Load overview-partitioned database environments

In a multi-partition database, large amounts of data are located across many database partitions. Distribution keys are used to determine on which database partition each portion of the data resides. The data must be distributed before it can be loaded at the correct database partition.

When loading tables in a multi-partition database, the load utility can:
  • Distribute input data in parallel
  • Load data simultaneously on corresponding database partitions
  • Transfer data from one system to another system

Loading data into a multi-partition database takes place in two phases: the setup phase, during which database partition resources such as table locks are acquired, and the load phase, during which the data is loaded into the database partitions. You can use the ISOLATE_PART_ERRS option of the LOAD command to select how errors are handled during either of these phases, and how errors on one or more of the database partitions affect the load operation on the database partitions that are not experiencing errors.
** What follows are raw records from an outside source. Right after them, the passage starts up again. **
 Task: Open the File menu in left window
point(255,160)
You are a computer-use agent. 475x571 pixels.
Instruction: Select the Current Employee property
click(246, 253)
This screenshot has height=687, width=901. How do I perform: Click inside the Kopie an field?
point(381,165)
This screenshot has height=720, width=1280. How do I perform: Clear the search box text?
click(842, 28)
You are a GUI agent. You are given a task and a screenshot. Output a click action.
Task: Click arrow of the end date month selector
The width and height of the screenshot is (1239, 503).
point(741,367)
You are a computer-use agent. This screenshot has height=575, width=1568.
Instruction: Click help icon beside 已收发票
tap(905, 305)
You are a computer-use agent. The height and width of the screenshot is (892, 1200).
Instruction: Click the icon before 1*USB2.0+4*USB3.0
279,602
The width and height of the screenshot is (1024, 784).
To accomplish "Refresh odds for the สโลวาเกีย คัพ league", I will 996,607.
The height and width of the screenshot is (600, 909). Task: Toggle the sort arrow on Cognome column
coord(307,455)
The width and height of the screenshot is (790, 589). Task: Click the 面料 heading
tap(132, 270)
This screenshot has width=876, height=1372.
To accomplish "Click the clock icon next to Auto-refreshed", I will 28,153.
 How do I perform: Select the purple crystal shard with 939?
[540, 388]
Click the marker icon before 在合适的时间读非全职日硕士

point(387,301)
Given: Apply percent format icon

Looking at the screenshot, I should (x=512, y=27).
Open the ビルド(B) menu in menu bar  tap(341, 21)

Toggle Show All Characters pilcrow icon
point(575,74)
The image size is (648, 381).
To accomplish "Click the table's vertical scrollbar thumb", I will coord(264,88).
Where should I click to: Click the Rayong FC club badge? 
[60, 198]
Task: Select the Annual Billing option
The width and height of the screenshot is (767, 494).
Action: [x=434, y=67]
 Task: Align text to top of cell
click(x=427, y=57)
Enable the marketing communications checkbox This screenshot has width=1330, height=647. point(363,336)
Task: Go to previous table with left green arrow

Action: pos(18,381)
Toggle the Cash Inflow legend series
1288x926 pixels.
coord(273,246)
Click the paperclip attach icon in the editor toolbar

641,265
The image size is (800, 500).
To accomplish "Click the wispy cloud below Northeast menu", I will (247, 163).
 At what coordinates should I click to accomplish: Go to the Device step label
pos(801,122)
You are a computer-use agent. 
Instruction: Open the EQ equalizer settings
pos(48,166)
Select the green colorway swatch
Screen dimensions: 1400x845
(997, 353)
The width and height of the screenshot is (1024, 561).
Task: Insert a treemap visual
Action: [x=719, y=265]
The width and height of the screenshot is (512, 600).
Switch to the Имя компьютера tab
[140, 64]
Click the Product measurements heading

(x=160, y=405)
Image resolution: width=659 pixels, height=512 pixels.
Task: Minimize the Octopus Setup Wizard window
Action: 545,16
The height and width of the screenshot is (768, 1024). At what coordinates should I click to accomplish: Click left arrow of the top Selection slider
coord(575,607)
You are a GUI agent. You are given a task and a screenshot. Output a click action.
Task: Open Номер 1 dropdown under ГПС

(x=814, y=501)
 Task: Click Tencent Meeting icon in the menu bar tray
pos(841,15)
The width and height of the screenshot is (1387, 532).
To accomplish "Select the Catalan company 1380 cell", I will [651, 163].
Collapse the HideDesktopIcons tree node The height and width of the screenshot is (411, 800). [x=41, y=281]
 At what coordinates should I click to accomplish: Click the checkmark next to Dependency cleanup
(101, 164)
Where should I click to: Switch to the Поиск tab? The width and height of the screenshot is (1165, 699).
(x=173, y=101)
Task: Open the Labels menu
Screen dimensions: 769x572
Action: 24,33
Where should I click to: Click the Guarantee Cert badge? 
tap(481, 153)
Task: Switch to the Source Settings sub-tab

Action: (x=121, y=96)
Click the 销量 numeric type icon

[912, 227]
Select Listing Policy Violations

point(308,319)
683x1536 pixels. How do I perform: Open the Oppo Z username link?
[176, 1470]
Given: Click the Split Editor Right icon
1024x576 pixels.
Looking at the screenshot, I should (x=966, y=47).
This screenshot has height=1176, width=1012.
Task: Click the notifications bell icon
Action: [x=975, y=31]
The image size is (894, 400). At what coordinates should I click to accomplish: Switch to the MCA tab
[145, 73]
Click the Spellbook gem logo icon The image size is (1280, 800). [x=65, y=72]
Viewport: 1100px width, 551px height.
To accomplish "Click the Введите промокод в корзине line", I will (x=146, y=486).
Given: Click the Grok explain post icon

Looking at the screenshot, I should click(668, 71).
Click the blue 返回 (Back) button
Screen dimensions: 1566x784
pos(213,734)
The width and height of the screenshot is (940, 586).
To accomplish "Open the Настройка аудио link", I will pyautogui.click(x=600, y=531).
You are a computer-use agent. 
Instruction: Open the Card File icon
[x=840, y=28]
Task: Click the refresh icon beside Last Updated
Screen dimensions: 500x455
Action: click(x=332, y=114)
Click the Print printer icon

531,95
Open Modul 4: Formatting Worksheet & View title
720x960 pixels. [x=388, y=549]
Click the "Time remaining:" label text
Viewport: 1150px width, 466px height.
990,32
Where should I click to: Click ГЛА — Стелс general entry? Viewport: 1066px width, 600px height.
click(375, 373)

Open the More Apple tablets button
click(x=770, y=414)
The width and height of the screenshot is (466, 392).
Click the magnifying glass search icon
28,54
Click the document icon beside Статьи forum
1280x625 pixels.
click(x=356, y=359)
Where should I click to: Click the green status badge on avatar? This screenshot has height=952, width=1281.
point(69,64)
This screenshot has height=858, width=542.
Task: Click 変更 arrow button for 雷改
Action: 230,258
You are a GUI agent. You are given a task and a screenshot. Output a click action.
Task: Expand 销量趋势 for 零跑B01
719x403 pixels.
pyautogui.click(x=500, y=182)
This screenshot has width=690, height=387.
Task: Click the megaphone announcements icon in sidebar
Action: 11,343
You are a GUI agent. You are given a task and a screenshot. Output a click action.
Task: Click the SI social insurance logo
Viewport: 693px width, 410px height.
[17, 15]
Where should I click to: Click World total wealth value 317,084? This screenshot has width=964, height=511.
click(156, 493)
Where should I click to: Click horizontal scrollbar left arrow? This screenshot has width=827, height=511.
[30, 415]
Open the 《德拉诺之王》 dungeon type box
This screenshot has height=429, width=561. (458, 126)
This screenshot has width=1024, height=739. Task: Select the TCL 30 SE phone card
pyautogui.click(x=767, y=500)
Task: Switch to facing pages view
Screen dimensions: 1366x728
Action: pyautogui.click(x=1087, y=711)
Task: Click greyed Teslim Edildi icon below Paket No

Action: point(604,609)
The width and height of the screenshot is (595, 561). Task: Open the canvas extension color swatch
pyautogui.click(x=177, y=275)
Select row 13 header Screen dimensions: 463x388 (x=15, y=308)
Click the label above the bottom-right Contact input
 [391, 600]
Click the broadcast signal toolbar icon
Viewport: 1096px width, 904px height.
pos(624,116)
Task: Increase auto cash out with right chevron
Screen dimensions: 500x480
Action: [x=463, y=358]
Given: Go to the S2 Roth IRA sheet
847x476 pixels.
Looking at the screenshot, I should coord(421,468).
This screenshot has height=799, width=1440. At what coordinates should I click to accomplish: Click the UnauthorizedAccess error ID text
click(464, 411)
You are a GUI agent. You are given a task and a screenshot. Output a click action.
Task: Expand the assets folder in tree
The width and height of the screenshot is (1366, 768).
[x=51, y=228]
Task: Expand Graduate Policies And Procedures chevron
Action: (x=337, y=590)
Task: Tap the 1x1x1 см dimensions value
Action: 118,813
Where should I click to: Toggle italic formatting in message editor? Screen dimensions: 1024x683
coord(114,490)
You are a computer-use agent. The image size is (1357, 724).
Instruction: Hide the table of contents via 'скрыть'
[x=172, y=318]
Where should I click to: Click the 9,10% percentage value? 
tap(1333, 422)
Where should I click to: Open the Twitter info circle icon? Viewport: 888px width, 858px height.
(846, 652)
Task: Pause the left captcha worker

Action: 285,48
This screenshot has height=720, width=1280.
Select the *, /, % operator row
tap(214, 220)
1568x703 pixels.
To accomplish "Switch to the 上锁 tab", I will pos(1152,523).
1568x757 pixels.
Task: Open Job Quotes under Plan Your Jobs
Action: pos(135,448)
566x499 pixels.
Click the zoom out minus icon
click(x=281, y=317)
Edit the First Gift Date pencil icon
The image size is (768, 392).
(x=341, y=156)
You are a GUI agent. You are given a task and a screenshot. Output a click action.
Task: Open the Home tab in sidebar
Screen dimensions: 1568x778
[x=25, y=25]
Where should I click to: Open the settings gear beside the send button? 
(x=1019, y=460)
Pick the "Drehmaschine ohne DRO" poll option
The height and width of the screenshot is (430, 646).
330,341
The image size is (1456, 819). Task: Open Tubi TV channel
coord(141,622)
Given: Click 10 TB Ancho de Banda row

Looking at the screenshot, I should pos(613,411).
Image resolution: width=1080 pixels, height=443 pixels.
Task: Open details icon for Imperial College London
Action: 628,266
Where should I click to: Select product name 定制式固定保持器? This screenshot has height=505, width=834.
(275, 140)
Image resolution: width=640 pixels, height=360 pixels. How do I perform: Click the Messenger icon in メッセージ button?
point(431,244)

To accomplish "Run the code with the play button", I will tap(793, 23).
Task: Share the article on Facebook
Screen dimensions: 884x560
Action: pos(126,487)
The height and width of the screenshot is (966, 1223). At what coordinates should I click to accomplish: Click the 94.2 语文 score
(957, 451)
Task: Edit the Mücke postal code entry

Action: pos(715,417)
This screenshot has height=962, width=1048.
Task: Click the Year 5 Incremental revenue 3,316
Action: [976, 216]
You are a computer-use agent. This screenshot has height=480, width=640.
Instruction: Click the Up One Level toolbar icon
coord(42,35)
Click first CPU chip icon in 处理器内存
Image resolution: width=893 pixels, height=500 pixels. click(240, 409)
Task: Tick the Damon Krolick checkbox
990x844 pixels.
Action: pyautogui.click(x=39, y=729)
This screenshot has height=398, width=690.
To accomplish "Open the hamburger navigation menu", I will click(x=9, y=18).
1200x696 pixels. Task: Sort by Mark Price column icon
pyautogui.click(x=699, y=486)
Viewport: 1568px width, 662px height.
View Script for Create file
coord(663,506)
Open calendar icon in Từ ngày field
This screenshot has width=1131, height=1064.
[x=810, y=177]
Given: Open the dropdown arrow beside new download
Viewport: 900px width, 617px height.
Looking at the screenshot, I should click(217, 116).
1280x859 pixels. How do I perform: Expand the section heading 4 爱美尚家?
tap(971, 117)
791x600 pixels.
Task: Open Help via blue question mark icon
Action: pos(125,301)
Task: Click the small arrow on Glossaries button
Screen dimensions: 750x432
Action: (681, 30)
When loading data into a multi-partition database you can use one of the following modes:
PARTITION_AND_LOAD
Data is distributed (perhaps in parallel) and loaded simultaneously on the corresponding database partitions. When loading into a random distribution table that uses the random by generation method, this is the only supported mode.
PARTITION_ONLY
Data is distributed (perhaps in parallel) and the output is written to files in a specified location on each loading database partition. Each file includes a partition header that specifies how the data was distributed across the database partitions, and that the file can be loaded into the database using the LOAD_ONLY mode.
LOAD_ONLY
Data is assumed to be already distributed across the database partitions; the distribution process is skipped, and the data is loaded simultaneously on the corresponding database partitions.
LOAD_ONLY_VERIFY_PART
Data is assumed to be already distributed across the database partitions, but the data file does not contain a partition header. The distribution process is skipped, and the data is loaded simultaneously on the corresponding database partitions. During the load operation, each row is checked to verify that it is on the correct database partition. Rows containing database partition violations are placed in a dump file if the dumpfile file type modifier is specified. Otherwise, the rows are discarded. If database partition violations exist on a particular loading database partition, a single warning is written to the load message file for that database partition.
ANALYZE
An optimal distribution map with even distribution across all database partitions is generated.

Concepts and terminology

The following terminology is used when discussing the behavior and operation of the load utility in a partitioned database environment with multiple database partitions:
  • The coordinator partition is the database partition to which the user connects in order to perform the load operation. In the PARTITION_AND_LOAD, PARTITION_ONLY, and ANALYZE modes, it is assumed that the data file resides on this database partition unless the CLIENT option of the LOAD command is specified. Specifying CLIENT indicates that the data to be loaded resides on a remotely connected client.
  • In the PARTITION_AND_LOAD, PARTITION_ONLY, and ANALYZE modes, the pre-partitioning agent reads the user data and distributes it to the next agent in the pipeline. The actual agent depends on the distribution method.
    • For random distribution tables using random by generation method, the data is distributed in a round-robin fashion directly to the loading agents.
    • Otherwise, data is distributed in a round-robin fashion to the partitioning agents which then distribute the data. This process is always performed on the coordinator partition. A maximum of one partitioning agent is allowed per database partition for any load operation.
  • In the PARTITION_AND_LOAD, LOAD_ONLY, and LOAD_ONLY_VERIFY_PART modes, load agents run on each output database partition and coordinate the loading of data to that database partition.
  • Load to file agents run on each output database partition during a PARTITION_ONLY load operation. They receive data from partitioning agents and write it to a file on their database partition.
  • The SOURCEUSEREXIT option provides a facility through which the load utility can execute a customized script or executable, referred to herein as the user exit.
Figure 1. Partitioned Database Load Overview. The source data is read by the pre-partitioning agent, and approximately half of the data is sent to each of two partitioning agents which distribute the data and send it to one of three database partitions. The load agent at each database partition loads the data.
This diagram illustrates a partitioned database load as described above.